Work required:
Count up the lines below in which the string "post" appears. The reply should be that number alone.

Data provided:
________________________

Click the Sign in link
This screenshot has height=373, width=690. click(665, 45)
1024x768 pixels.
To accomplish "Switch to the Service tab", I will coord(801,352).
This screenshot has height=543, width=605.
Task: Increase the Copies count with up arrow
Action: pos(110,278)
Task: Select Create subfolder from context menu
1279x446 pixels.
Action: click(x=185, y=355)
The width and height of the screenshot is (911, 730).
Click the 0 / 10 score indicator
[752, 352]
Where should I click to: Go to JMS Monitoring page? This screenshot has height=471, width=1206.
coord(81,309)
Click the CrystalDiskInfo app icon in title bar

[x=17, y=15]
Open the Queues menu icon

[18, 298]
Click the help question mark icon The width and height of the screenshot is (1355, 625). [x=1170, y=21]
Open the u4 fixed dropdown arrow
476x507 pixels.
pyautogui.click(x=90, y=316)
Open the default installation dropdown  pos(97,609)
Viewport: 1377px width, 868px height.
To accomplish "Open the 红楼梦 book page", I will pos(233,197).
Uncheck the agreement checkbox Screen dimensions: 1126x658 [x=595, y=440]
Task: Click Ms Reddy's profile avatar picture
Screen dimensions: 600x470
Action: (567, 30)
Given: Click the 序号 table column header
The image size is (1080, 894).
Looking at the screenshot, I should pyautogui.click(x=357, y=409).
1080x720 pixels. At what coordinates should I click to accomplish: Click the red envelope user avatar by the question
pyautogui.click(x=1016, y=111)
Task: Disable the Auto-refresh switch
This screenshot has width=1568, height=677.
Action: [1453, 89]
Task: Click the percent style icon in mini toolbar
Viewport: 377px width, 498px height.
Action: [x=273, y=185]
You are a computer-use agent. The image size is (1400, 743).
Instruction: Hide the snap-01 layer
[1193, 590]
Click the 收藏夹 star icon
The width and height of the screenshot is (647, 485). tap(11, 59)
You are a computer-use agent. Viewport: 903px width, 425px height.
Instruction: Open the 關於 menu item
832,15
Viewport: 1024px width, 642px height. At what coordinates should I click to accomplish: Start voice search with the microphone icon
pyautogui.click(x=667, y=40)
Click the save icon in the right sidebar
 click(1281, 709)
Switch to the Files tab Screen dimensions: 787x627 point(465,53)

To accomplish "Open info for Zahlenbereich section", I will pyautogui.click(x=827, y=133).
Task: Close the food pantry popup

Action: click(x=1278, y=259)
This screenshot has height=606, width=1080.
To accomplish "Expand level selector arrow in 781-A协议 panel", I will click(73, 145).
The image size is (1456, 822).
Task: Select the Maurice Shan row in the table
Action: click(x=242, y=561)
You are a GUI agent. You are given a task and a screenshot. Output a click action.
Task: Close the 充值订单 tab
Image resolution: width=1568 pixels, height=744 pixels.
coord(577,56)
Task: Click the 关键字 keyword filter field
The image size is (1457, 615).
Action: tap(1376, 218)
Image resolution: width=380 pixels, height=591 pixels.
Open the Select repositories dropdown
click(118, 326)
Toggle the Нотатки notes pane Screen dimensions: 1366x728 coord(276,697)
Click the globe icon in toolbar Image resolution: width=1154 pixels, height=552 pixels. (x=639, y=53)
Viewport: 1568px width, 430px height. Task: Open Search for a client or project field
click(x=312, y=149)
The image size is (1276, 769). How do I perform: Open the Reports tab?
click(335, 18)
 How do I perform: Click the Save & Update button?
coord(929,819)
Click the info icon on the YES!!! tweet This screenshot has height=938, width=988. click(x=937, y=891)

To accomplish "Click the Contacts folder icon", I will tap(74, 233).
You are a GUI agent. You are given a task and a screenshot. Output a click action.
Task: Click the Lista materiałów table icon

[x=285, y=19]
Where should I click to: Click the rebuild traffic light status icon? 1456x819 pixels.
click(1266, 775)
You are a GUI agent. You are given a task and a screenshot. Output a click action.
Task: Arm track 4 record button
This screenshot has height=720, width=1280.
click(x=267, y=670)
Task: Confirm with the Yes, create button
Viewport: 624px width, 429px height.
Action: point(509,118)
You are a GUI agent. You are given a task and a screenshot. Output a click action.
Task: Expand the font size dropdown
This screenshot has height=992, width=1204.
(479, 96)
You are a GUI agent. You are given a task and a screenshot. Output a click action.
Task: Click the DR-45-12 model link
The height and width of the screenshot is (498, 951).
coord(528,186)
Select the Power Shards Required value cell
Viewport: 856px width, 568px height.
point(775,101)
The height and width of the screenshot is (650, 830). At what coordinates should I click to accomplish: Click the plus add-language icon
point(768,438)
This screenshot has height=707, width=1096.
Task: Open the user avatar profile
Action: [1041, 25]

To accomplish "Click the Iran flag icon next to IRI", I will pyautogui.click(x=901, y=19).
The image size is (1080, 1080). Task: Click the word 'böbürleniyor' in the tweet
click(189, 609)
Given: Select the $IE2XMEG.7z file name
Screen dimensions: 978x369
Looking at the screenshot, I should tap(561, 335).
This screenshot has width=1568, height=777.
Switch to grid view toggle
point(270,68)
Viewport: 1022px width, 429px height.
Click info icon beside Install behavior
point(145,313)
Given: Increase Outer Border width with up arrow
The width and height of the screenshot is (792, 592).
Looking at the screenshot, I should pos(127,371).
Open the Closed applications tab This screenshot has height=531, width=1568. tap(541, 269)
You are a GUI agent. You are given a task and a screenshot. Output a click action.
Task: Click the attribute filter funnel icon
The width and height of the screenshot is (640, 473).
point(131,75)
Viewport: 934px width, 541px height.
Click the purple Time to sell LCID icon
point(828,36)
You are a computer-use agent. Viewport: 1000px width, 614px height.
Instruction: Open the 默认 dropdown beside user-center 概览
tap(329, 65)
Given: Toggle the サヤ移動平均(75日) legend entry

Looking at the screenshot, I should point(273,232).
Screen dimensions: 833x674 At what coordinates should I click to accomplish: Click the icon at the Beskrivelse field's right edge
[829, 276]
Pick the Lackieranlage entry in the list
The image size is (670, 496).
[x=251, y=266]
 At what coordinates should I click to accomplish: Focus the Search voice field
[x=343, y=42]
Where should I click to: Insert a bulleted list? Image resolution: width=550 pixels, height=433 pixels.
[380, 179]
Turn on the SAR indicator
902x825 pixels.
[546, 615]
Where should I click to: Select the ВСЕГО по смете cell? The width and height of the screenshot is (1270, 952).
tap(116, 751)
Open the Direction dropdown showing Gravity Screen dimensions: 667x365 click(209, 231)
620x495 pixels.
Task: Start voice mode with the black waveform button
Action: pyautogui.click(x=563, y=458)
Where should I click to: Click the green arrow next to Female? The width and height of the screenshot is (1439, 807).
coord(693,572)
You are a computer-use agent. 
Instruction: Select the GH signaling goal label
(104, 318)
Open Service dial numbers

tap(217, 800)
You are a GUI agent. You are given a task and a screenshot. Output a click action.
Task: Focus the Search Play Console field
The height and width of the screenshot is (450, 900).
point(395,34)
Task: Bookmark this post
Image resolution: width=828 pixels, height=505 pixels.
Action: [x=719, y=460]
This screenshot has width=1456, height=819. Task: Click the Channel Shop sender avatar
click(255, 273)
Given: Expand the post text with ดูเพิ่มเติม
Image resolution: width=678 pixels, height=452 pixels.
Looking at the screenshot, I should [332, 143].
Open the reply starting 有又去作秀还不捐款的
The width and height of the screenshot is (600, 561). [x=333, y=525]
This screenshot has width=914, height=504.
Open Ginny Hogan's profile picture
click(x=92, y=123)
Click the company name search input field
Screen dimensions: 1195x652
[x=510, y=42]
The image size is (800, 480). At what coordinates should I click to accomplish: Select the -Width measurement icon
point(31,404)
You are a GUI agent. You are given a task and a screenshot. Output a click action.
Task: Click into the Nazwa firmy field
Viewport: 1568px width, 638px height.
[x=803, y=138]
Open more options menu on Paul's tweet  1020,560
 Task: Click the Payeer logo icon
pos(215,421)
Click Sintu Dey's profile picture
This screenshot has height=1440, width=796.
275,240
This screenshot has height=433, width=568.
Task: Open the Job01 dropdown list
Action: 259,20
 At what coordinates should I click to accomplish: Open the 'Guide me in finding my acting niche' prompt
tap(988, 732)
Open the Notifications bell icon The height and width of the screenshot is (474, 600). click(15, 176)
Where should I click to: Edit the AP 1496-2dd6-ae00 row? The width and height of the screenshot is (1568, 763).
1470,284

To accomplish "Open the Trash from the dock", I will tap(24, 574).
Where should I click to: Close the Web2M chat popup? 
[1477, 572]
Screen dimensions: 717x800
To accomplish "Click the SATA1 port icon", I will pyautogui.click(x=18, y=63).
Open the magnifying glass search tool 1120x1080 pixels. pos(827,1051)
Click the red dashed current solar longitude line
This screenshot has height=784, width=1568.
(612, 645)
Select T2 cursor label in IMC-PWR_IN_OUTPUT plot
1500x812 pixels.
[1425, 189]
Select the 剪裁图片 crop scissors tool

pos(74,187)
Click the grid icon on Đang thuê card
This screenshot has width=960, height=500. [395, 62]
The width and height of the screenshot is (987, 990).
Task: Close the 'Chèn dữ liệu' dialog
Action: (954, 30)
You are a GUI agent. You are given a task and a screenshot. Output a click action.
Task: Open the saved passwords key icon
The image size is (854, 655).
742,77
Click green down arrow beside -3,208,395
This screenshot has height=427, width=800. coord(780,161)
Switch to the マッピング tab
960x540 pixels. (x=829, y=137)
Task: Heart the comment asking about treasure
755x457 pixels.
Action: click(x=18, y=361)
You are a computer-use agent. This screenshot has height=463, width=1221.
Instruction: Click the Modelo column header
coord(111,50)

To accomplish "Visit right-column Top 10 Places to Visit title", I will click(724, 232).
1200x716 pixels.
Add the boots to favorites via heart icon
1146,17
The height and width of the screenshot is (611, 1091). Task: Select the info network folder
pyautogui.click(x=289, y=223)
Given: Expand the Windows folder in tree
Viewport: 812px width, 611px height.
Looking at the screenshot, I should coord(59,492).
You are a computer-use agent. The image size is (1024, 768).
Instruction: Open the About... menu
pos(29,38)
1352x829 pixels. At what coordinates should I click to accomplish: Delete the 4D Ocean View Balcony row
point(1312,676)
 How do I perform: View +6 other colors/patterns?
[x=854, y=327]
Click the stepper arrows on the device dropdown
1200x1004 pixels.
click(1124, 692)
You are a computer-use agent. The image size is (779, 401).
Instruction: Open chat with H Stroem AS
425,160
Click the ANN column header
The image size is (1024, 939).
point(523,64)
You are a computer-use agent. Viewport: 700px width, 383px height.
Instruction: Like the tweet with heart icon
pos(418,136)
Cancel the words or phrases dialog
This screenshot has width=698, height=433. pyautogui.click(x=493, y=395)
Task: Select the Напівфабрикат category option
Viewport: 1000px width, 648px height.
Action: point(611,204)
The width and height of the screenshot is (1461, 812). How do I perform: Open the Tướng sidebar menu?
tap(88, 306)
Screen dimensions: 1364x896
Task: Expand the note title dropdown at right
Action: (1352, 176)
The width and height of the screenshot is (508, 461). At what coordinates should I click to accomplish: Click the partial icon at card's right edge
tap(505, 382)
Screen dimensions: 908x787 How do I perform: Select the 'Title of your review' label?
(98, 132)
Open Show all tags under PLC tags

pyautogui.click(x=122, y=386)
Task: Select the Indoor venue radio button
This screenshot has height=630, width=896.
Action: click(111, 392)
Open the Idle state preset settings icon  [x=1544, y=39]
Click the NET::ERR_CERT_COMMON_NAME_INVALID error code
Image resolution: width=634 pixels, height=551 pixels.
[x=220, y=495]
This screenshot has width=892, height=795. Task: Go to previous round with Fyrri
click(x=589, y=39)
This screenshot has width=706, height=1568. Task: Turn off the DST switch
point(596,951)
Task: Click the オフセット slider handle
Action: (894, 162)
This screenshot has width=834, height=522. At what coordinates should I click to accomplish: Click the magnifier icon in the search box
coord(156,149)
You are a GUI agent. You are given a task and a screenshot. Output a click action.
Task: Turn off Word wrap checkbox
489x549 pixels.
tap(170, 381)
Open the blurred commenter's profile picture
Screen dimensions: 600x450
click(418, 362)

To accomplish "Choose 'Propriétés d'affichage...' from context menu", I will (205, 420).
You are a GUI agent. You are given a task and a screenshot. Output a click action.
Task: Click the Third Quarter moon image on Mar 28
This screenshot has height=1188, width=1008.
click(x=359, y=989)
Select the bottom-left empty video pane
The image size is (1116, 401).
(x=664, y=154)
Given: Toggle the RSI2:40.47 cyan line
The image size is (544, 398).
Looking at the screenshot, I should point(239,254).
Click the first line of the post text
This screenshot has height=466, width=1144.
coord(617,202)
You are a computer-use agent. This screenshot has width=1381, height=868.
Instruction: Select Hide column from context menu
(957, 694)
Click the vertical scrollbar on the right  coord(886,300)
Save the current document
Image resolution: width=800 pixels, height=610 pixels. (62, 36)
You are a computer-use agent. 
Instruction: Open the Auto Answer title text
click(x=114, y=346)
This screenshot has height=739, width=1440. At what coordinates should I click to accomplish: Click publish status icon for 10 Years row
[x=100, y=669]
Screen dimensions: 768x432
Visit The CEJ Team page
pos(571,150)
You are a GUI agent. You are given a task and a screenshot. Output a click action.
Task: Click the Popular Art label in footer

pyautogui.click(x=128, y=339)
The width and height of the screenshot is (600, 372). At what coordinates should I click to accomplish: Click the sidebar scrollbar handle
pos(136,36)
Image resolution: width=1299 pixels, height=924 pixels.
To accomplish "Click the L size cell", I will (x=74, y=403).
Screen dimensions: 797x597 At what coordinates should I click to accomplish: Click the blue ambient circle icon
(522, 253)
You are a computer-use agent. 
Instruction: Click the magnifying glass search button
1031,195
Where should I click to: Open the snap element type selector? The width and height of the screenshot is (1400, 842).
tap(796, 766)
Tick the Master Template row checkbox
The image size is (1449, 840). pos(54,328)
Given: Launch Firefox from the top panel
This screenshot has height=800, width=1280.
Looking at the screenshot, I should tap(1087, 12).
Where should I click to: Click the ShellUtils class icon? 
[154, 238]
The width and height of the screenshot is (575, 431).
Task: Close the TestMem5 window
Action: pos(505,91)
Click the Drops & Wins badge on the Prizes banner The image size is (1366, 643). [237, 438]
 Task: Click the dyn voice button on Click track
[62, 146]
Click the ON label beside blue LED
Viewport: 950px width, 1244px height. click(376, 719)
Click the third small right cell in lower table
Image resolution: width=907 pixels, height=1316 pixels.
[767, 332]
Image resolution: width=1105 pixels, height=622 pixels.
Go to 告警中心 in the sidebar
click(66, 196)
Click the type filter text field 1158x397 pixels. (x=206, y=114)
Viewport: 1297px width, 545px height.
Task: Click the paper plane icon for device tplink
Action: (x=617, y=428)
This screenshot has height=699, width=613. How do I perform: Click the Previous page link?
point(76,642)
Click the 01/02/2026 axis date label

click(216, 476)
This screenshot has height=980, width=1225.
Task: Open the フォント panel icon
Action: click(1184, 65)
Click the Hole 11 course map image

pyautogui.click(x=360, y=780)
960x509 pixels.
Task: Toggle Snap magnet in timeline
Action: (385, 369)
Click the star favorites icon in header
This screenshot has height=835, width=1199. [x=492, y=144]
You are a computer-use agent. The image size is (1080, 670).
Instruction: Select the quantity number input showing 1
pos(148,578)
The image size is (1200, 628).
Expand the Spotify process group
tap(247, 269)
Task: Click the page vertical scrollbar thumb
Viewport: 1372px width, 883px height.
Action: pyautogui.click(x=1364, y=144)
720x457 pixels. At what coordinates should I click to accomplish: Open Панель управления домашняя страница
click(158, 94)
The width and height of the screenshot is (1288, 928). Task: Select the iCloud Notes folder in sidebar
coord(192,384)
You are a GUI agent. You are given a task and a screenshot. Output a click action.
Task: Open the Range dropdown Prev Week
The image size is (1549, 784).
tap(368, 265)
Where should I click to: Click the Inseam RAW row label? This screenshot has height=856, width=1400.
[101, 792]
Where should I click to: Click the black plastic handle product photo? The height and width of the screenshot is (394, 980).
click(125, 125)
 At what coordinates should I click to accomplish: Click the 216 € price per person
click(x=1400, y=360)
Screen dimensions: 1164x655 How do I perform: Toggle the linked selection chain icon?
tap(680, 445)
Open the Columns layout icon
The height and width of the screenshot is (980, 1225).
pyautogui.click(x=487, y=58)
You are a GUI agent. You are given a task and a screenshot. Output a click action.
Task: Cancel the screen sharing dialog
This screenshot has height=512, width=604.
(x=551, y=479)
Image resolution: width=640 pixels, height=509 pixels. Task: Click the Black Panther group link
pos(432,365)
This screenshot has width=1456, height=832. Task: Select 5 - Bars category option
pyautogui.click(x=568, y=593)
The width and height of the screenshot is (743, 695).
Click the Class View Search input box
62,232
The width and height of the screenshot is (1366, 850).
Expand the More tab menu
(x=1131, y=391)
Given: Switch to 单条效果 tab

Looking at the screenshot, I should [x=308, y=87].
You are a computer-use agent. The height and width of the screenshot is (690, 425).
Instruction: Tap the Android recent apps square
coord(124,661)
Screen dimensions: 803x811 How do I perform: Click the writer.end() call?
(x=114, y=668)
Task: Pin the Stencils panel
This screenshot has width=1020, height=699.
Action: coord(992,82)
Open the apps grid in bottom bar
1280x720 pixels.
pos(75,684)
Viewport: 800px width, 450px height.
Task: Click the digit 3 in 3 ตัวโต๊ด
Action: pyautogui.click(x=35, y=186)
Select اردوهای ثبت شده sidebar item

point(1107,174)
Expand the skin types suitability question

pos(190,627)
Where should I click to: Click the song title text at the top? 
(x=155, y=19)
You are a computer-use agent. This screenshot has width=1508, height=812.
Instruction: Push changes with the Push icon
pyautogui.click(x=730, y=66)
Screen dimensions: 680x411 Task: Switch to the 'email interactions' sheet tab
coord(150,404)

________________________

Response to this exercise:
3